独立行政法人 水産総合研究センター 栽培漁業センター
さいばいコラム
No.10  三陸の海から−宮古魚市場のこぼれ話 (3)
2007.06.18
カラフトマスが桜ます? マコガレイが真がれい??
     じゃサクラマスとマガレイはなんて言うのヨ!?!?
宮古栽培漁業センター 有瀧 真人

今年はカラフトマス(写真1)が豊漁で
岩手県内で700tを超える水揚げがあり、前年の15倍となっています。
この魚、2年で成熟するため
偶数年と奇数年で発生量が大きく異なります。
今年は間違いなく当たり年。
三陸ではこのます漁が春から初夏の風物詩になっていますが
脂ののった大振りのカラフトマスは
庶民的な値段の上にルイベやムニエルが最高。
いやはや、たまりません。


写真1 カラフトマス (桜ます)
日本語は言葉が豊かで地域のバリエーション(方言など)が豊富です。
魚の名前も例に違わず、遙か昔からわれわれの重要なタンパク源となってきたため、
生活に密着した名前が各地域でつけられてきました。
魚食文化のない国では十把一絡げ
(たとえば、大きな魚、小さな魚、平たい物、長い物など)
で呼ばれていることも少なくありませんが、
日本ほど名前の多い国は珍しく
鯛や平目は30〜40通り、
身近なメダカは1500とも3000通りとも言われています。
しかし、同じ魚を好き勝手に呼んでいては収拾がつきませんので、
学問的には混乱を避けるため
日本での共通の名前=「標準和名」(通常カタカナ)で、
鯛はマダイ、平目はヒラメと定められています。
ちなみに世界共通の名前は「学名」といい、
ラテン語で標記することになっています
(マダイはPagrus major、ヒラメはParalichthys olivaceus)。
でも、地方に行くとこの「標準和名」が通用しない・・・ことが多いんです。はい。


写真2 サクラマス (真ます)
この地域に赴任したての頃
とある市場でマス類の水揚げを見ていた私が
「イヤー立派なカラフトマスですね〜」というと
市場の職員はこんなこともしらんのか・・と哀れむような目で
「イヤ、これは桜ます!」と一言。
私も「一応」魚の専門家を自負しているので、ちょっとカチンと来ながら
「イヤ、イヤ。
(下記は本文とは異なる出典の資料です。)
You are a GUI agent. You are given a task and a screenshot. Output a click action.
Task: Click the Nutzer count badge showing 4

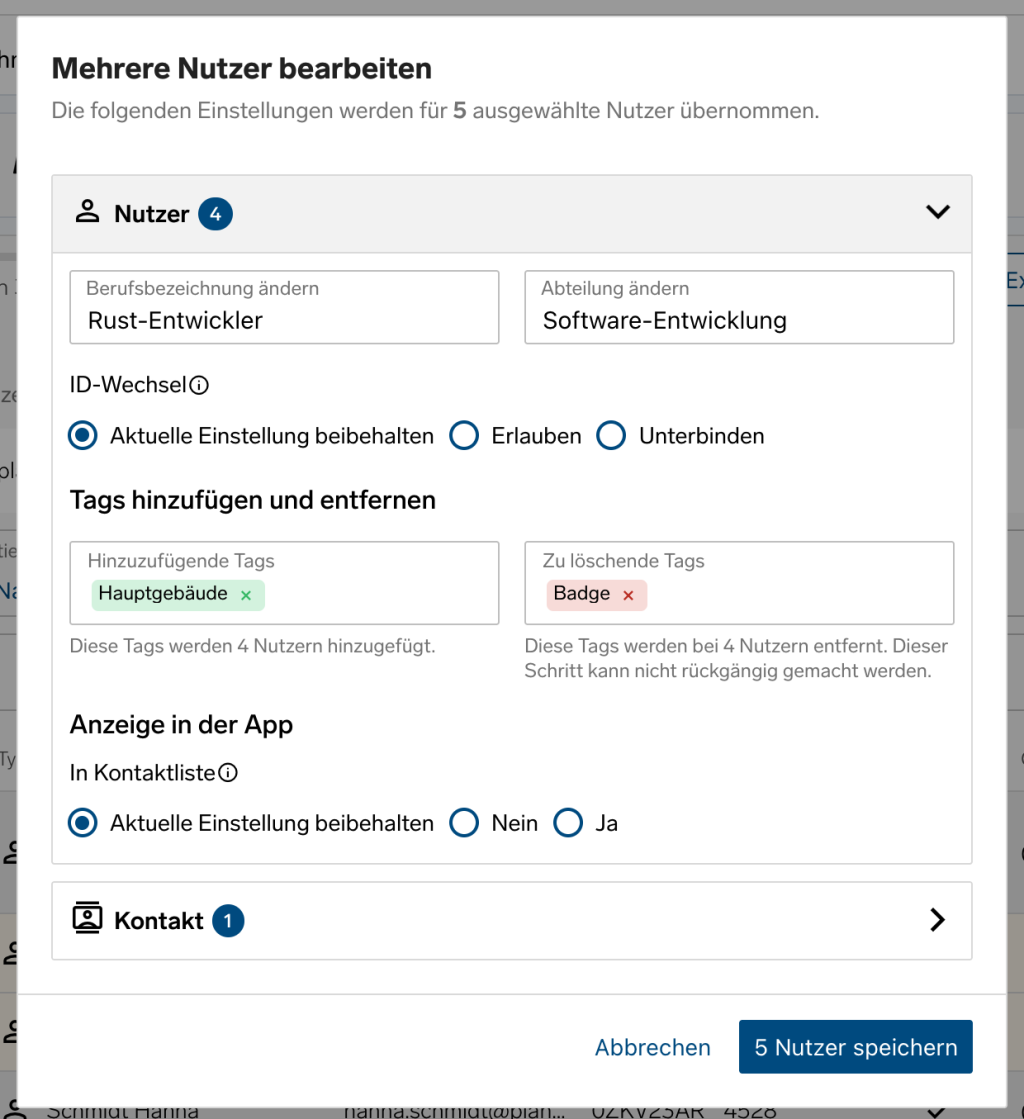click(x=215, y=214)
サクラマス(写真2)はあっちの立派なやつでしょう」と切り返すと
ますます哀れみ度を増した目で
「あれは、真ます!!」
「いや、イヤ、魚には標準和名という物がありまして、日本の共通の名前として、
こちらがカラフトマスであちらがサクラマスと定められています・・・」
「兄ちゃん、ややこしいことはワカランが、こっちは桜ますであっちは真ます!!」
とエライ剣幕。
「・・・ハイ、わかりました」。

また別の日に・・・
大きなマコガレイ(40cmを超える大物)を見てちょっと感動した私が、
「イヤー立派なマコガレイですね〜」というと、
くだんの市場の職員、してやったりという顔で
「これは真がれい、標準和名は知らんけど。」ときました。
ちなみに、この地域でマガレイは「おあか」とか「あかじ」と呼ばれています。
他にもマアナゴが「はも」と呼ばれているため、
はじめの頃は、ずいぶんと安くハモ(関西地方で超高級魚)が売ってるなぁ・・・
と、無邪気に喜んでいました。

転勤すると、よく言葉が大変でしょ〜・・といわれますが、
我々にとって言葉よりも魚の名前になれる方がよっぽど苦労が多い。
けど、しばらくして
「ふくろ」=ケムシカジカや
「めがら」=ウスメバル、
「すいっこ」=クロソイ、
「しょっこ」=ブリの若魚
等々の呼び名がすらすら口から出るようになればその土地になじんだ証です。
そのころには、方言も自然と話せるようになっているモンです。
習うより・・・慣れろですかね。

さて、今夜は「桜ます」のルイベで一杯やりますか。